Problem:
Convert the records into a JSON list of strings, one string per line with blank lines omitted, beginning at the line that contains "Viewport: 670px width, 340px" and stopping after the line that contains "pyautogui.click(x=17, y=19)". Leave the pictures out of the list.

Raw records
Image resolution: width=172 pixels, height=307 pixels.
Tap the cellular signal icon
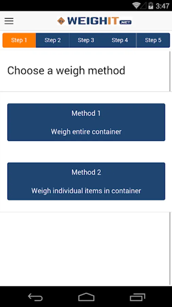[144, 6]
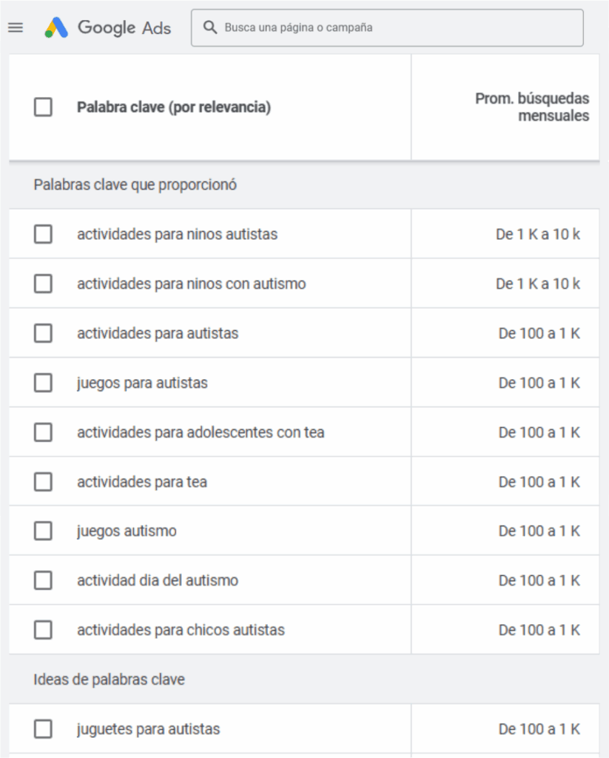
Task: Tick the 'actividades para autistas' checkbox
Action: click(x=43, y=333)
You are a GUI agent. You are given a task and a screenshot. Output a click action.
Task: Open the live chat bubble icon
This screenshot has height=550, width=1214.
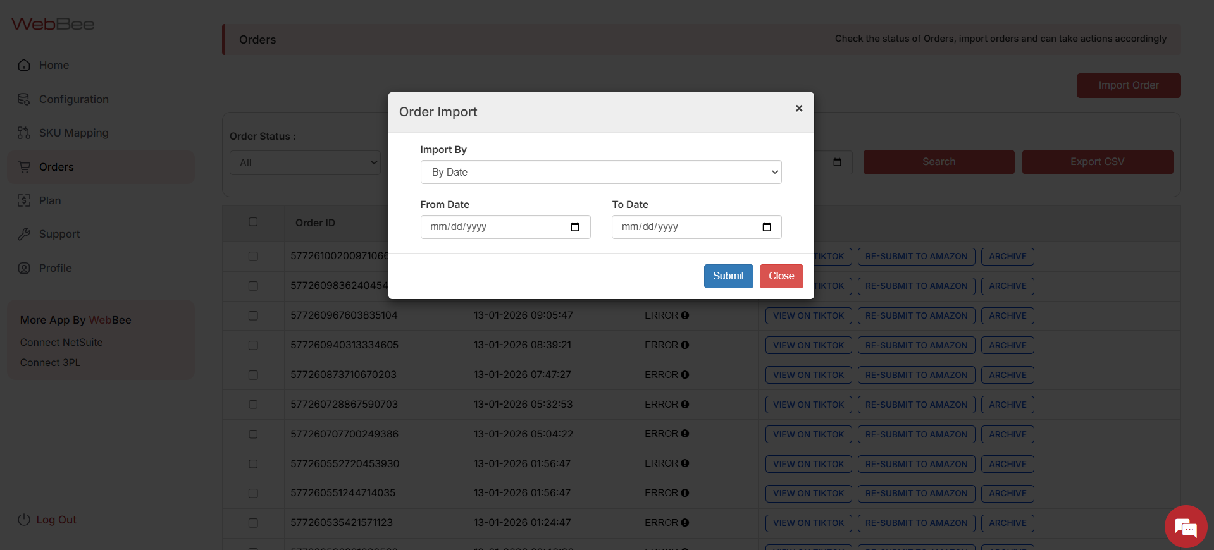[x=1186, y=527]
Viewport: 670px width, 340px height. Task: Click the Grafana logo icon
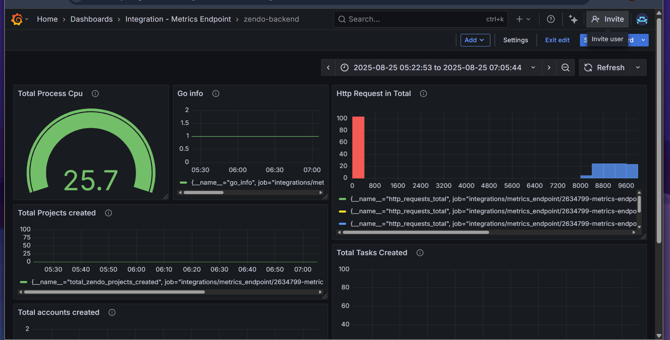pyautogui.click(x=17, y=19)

---

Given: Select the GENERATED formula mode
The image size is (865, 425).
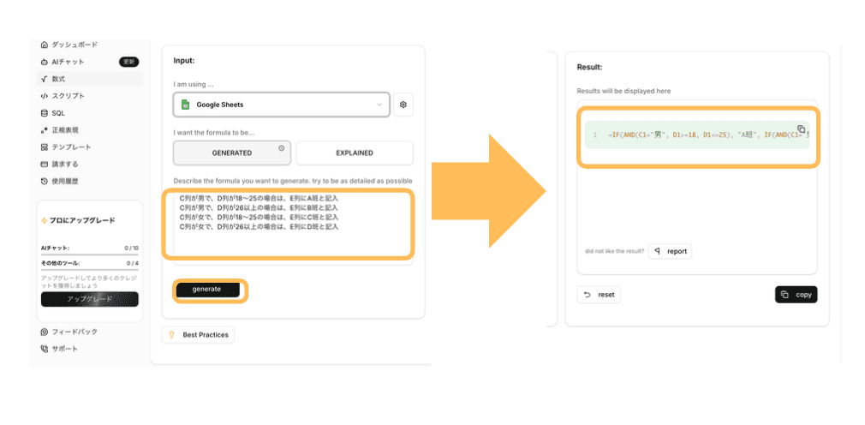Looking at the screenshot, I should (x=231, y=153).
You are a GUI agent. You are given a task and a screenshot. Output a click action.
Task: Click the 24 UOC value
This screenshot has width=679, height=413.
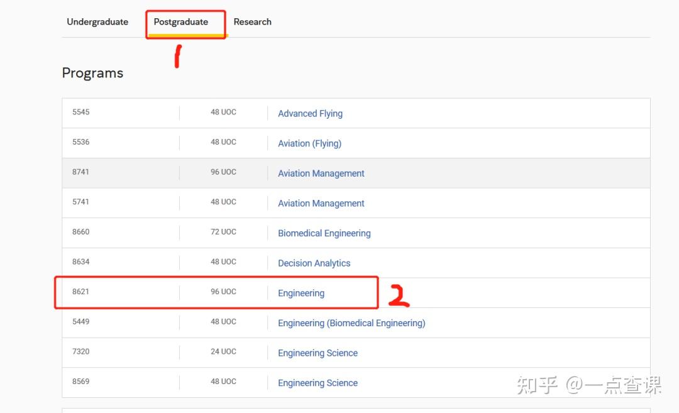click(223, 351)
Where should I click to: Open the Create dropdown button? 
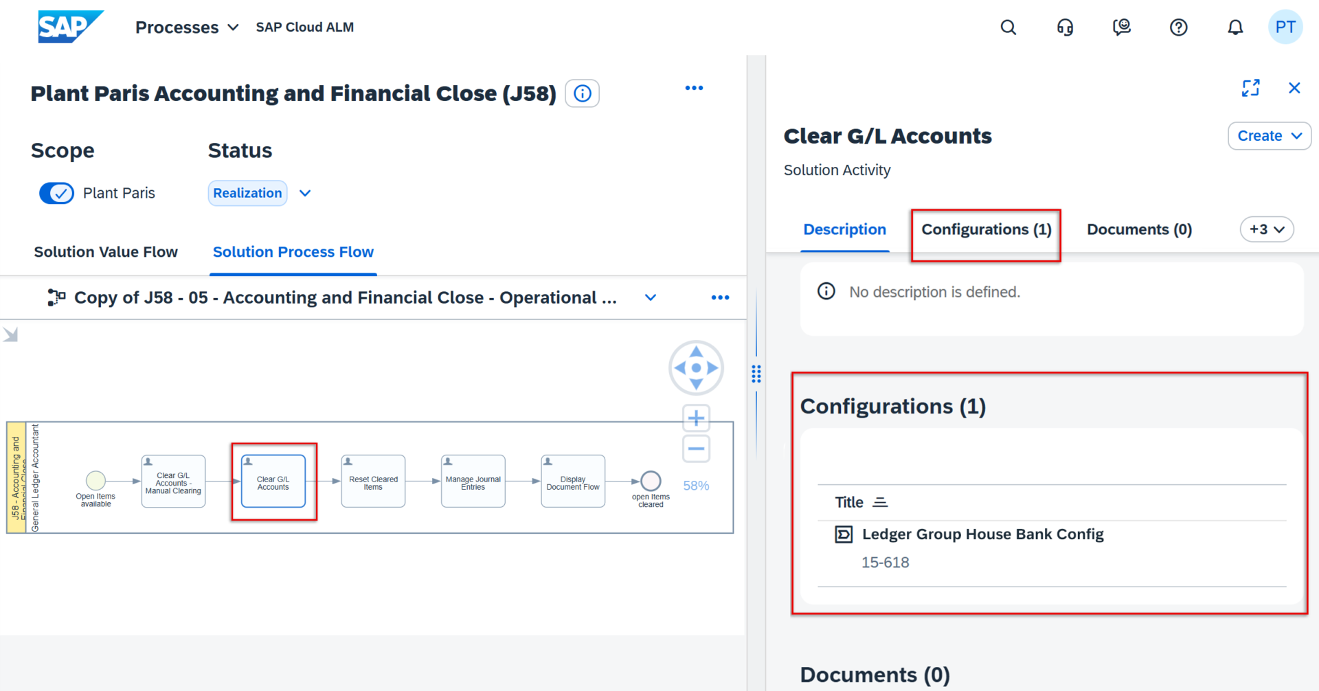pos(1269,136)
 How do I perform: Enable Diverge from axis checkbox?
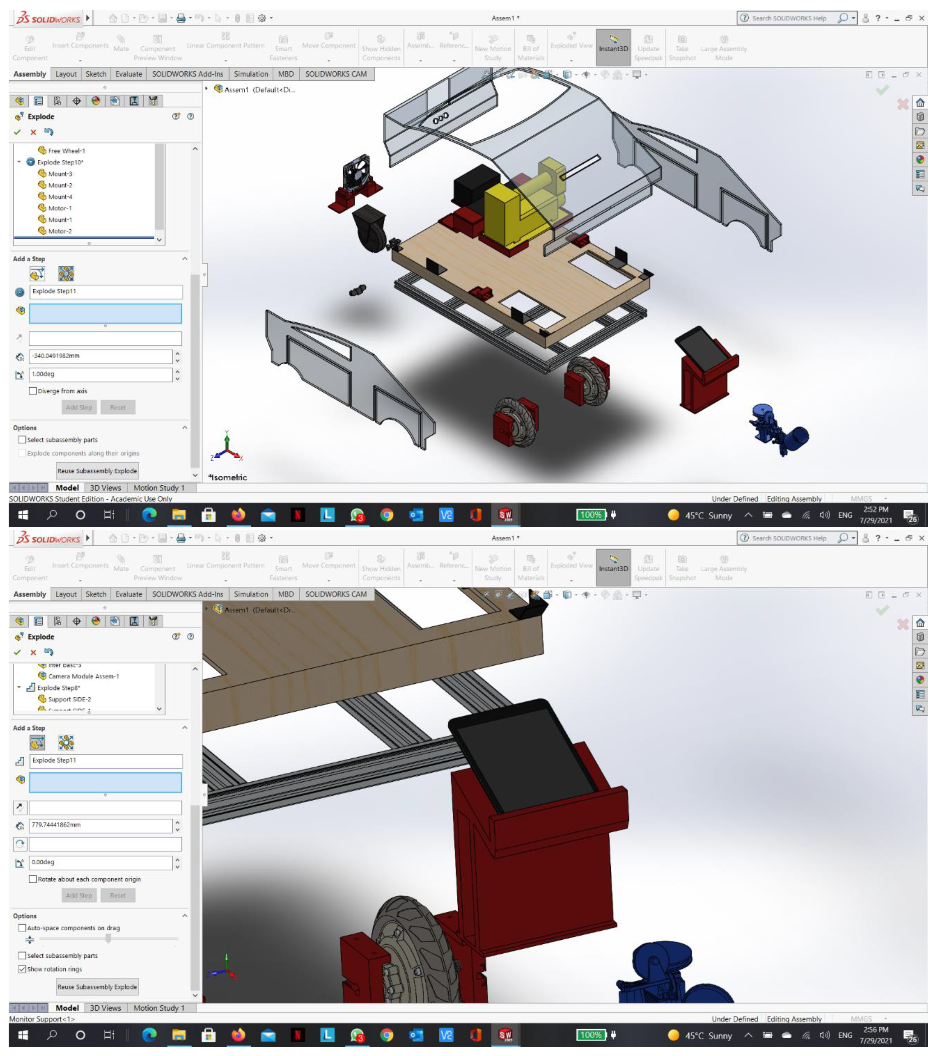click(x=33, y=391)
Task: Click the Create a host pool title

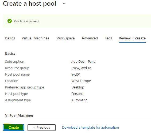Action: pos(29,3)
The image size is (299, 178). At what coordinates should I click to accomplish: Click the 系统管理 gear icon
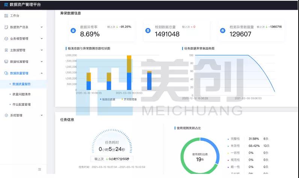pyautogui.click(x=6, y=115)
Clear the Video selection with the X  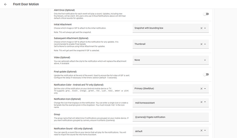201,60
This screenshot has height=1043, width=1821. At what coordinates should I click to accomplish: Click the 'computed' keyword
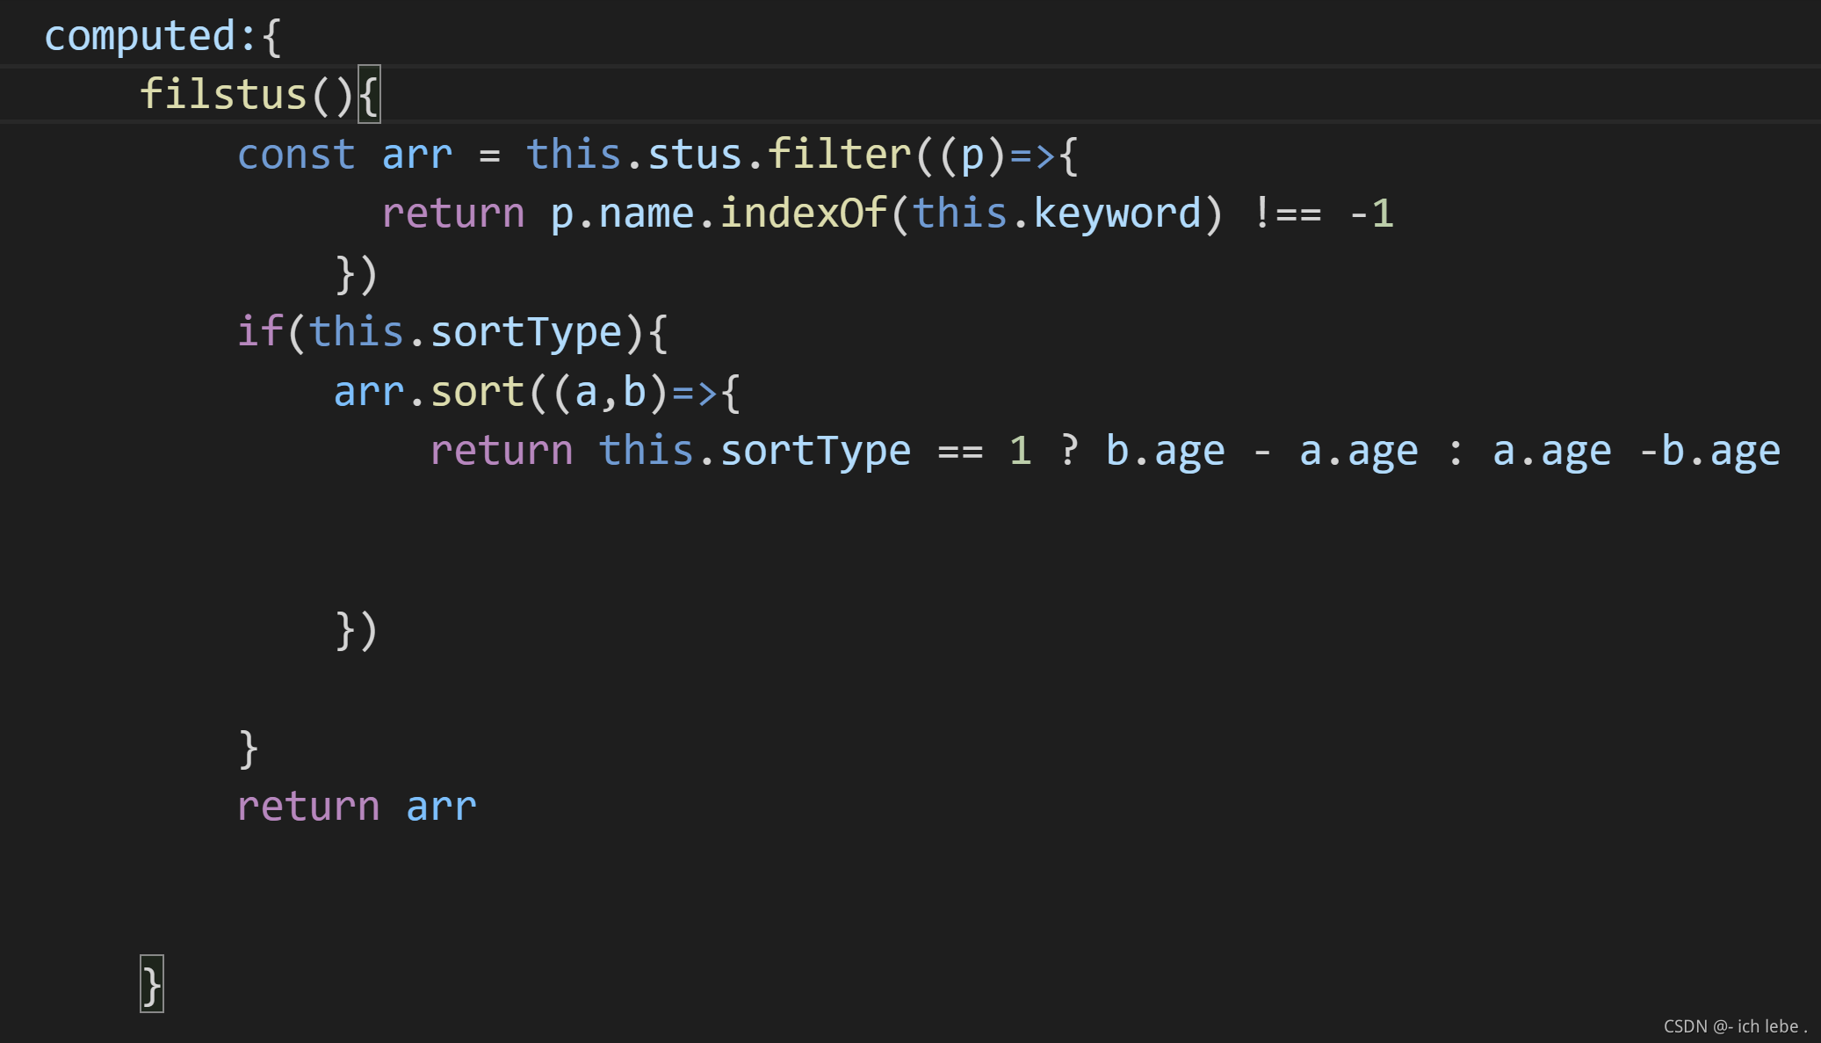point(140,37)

--

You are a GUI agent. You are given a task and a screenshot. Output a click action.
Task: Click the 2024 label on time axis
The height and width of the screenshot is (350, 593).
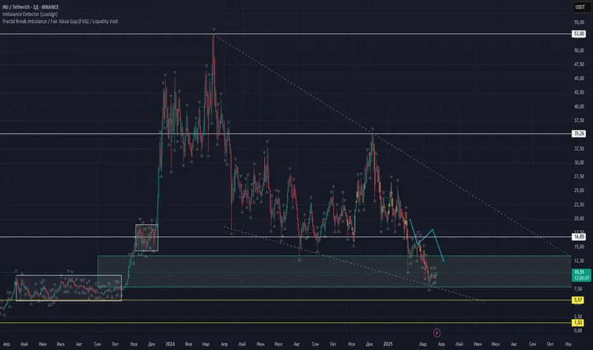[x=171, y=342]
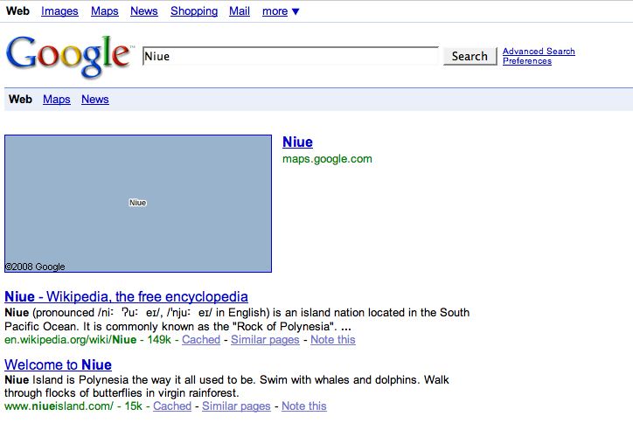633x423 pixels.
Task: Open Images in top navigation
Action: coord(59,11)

Task result:
[
  "Viewport: 670px width, 340px height. Task: Click the Grafana logo icon",
  "pyautogui.click(x=17, y=19)"
]